The price of crude oil has collapsed over the past few months, falling to a low of around $97 per barrel last week, after reaching a high of $115 per barrel during June. Unfortunately, investors have also turned their back on oil producers such as Shell (LSE: RDSB), BP (LSE: BP), Tullow Oil (LSE: TLW) and Genel Energy (LSE: GENL) as they bet that the falling price of oil will dent profits.
However, recent declines have given investors a great opportunity to buy in at an attractive price, as OPEC considers production cuts and the global economic recovery gets under way.
Oversupply
Many analysts believe that the sliding oil price can be traced to market oversupply, as output from Libya comes back online and U.S. production continues to increase. As a result, OPEC contemplating a production cut of 500,000 barrels of oil per day, or bopd to match supply and demand. Such a move by the oil cartel is likely to send oil prices back above the key $100 per barrel mark.
For a pure exploration and production company like Tullow Oil, a rising oil price is great news and recent declines give investors the chance to buy in at an attractive price. Actually, after a tough year for the Africa focused oil explorer, Tullow’s shares are now trading at a five-year low despite the company’s bright prospects.
Indeed, Tullow is now focused on rationalizing its portfolio, selling non-core assets to focus on high-impact exploration. The company’s most recent divestment was the sale of its Dutch subsidiary to AU Energy, for £50m.

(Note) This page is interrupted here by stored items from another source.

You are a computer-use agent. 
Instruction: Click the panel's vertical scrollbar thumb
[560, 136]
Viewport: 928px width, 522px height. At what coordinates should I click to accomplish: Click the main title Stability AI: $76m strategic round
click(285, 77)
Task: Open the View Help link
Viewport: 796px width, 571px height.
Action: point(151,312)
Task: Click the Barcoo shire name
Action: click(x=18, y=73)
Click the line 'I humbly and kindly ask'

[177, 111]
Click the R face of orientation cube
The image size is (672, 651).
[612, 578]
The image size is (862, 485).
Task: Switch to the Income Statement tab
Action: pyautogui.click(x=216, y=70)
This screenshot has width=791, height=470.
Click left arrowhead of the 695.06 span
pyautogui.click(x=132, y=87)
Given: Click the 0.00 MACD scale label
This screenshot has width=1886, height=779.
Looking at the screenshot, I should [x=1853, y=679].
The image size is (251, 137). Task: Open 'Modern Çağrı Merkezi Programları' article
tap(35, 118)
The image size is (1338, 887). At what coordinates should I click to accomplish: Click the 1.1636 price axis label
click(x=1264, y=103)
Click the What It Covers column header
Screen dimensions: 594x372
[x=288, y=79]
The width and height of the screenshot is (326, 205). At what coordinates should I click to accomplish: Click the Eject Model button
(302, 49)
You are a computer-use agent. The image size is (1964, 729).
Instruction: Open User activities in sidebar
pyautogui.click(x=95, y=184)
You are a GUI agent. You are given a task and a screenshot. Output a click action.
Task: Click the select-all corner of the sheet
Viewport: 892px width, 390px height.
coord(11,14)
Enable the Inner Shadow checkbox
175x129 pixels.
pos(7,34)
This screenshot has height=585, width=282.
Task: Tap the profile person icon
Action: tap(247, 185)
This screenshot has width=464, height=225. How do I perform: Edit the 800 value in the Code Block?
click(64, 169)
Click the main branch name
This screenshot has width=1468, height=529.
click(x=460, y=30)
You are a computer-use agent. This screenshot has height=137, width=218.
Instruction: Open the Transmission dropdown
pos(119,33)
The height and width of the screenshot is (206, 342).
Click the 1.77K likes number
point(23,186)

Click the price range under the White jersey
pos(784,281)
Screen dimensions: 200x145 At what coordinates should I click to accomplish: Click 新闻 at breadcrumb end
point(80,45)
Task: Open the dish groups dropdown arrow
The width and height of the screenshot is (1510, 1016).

Still, Tullow’s oil production is expected to fall slightly this year, from the 84,200 bopd reported last year, which generated $1.9bn in cash for the company. However, Tullow added that its TEN project in Ghana is on target for production my mid-2016. The TEN project is expected to almost double the group’s production.
Increasing production
Like Tullow, Genel is a pure exploration and production play, what’s more, the company, led by Tony Hayward, the former chief executive of BP, is analysts’ favourite takeover target.
Genel’s oil production hit 63,000 bopd during the first half, up 50% year on year, and the firm is currently in the middle of a high impact exploration program offshore Morocco. The firm’s current cash balance is $973m, including $500m of recently-issued debt. And recent declines have depressed the company’s valuation to a levels that’s attractive for most investors. City analysts are currently expecting Genel’s EPS to rise 8% this year, followed by growth of 76% during 2015. Based on current figures Genel is trading at a 2015 forward P/E of 11.7.
Russian issues
Unfortunately, BP has been hit by a tidal wave of bad news recently. Firstly, Russia’s warmongering in Eastern Europe has raised concerns about the company’s Rosneft investment, which provides a significant contribution to BP’s bottom line. Secondly, BP has recently been found guilty of gross negligence with regard to its actions in the Gulf of Mexico.
The gross negligence ruling could mean billions in additional fines for BP. Nevertheless, the company remains committed to its dividend payout, currently equal to a yield of 4.8%, and has further asset disposals planned, which should cover any additional fines.
Freeing up cash
Of all the oil companies, Shell has been least affected by the falling price of oil and it’s easy to see why. Oil exploration and production is a key part of Shell’s business but the company also has many other interests, including refining. With income flowing in from many different sources, the company is not totally reliant on a high oil price to remain profitable.
Further, the company is currently in the process of divesting $15bn worth of non-core assets to improve return on investment. This $15bn cash boost will help the company drive growth as City analysts believe that the company’s operating cash flow already covers capital spending and the dividend.